Count the lines in the records below that contain the string "height", treating uppercase and lowercase as different. Reply with the number only.
== The records ==
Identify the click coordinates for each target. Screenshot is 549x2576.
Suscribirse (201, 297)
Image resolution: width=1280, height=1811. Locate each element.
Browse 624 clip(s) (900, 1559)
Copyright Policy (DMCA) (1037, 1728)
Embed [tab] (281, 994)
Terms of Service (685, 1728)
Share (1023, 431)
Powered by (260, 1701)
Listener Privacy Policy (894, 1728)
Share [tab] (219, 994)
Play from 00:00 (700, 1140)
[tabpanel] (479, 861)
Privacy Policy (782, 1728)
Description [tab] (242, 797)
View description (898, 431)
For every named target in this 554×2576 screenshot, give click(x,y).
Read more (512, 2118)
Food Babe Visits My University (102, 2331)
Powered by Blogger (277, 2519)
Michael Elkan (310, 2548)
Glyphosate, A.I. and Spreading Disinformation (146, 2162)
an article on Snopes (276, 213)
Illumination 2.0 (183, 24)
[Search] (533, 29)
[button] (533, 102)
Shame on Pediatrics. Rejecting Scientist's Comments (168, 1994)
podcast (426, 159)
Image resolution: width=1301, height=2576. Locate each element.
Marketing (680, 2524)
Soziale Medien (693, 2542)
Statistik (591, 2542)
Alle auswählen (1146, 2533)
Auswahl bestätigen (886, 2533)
===
Exercise output:
2